Metaphor is used as an indirect intervention—a way to help the client retrieve resources and create a unique response that builds a bridge for learning. Suggestion is used as a means of bypassing an impasse, reframing the problem, and taking a first step toward its solution.

The Eriksonian approach is active, building on the client’s resources to


attain goals. The therapist and client cooperate in building an awareness of the client’s experience and an understanding of its meaning. Together, they build a context for change.

Eriksonian therapy has an orientation toward the future (e.g., depression is seen as the result of focusing on past associations; as the client works toward change and begins to accomplish goals, s/he lets go of depression). This approach emphasizes acquiring new skills to meet the requirements of new situations (such as different ways of socializing associated with abstinence) and to handle developmental tasks.

The cure is conceptualized as the loss of the symptom and the development of new relational patterns that allow a creative response to the environment.

Solution-Focused Therapy

Steve De Shazer and his colleagues at the Brief Family Therapy Center in Milwaukee, Wisconsin developed this therapy.
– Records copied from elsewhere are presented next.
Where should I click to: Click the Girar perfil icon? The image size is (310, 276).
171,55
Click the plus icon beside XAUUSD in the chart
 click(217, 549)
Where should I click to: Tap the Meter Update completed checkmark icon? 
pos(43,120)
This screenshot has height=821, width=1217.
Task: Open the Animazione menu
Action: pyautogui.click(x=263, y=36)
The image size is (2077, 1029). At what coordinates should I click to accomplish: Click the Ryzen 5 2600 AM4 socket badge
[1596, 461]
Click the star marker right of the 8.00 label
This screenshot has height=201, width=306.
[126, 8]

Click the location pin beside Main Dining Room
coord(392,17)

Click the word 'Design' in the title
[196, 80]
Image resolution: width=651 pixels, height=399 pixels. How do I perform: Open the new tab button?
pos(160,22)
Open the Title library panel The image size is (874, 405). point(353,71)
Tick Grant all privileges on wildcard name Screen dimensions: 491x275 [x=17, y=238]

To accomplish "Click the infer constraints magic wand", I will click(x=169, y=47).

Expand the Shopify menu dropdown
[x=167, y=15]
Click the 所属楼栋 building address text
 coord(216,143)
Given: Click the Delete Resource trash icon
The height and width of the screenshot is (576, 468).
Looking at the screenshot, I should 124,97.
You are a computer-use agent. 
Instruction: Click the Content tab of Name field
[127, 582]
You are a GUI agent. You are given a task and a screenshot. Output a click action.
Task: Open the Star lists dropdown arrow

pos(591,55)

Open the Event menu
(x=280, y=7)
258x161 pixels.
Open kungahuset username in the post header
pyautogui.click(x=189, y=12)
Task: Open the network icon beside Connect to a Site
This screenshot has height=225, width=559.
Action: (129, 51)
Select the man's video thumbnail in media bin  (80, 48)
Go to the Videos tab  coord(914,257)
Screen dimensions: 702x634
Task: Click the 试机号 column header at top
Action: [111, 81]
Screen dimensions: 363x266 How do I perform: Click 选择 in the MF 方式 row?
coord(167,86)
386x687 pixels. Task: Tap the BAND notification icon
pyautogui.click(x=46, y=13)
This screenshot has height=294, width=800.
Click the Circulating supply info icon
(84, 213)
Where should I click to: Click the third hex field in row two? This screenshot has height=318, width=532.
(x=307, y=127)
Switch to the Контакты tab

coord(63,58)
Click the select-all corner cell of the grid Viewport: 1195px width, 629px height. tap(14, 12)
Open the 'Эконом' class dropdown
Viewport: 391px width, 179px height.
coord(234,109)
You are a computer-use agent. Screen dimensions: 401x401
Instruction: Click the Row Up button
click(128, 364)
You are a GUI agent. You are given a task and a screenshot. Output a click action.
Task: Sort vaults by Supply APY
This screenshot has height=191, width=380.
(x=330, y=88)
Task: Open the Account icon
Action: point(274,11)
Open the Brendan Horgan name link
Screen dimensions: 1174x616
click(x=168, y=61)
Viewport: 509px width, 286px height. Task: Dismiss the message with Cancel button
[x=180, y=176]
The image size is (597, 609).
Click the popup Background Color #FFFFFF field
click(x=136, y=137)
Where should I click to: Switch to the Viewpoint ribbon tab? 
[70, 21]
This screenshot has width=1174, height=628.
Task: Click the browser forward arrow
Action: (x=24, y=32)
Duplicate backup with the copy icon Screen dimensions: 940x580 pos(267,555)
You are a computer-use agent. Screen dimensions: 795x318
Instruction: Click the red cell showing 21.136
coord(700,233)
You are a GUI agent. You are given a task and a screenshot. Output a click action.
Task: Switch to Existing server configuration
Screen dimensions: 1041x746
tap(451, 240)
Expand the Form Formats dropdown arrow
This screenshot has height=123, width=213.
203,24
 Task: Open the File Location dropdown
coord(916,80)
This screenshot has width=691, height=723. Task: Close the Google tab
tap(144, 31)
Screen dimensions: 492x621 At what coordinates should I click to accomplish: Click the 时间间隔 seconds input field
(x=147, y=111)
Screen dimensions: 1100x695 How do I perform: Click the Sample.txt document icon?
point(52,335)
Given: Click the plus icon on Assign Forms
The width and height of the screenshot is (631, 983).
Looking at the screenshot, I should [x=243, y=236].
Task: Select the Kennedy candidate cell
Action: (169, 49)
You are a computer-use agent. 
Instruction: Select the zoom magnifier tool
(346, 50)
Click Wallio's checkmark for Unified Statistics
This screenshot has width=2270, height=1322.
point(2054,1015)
They shifted the focus of treatment from problems to solutions, calling their modality “Solution-Focused Therapy.”

Solution-Focused Therapy is always brief and concentrates on improving the situation.

The emphasis is placed on building exceptions to the presenting problem, and making rapid transitions to identify and develop solutions intrinsic to the client or the problem. Using exceptions to the problem and past successes opens the door to optimism and fosters confidence.

Three rules form the “central philosophy” of solution-focused therapy:

1. “If it ain’t broke, don’t fix it!”

2. Once you know what works, do more of it!

3. If it doesn’t work, then don’t do it again—do something different!

The solution-focused therapist works closely with the client to understand the client’s own perspective of the problems. It helps the client to recognize his/her own ability to solve problems, and shares the responsibility for change with the client.

The approach focuses on competence rather than pathology. Importance is placed on finding a solution to the problems that the client identifies as significant, then reinforcing the client’s success in solving those problems.

This therapy finds a unique solution for each client, and the client is viewed as the expert. Goal-setting is used to chart a path toward change.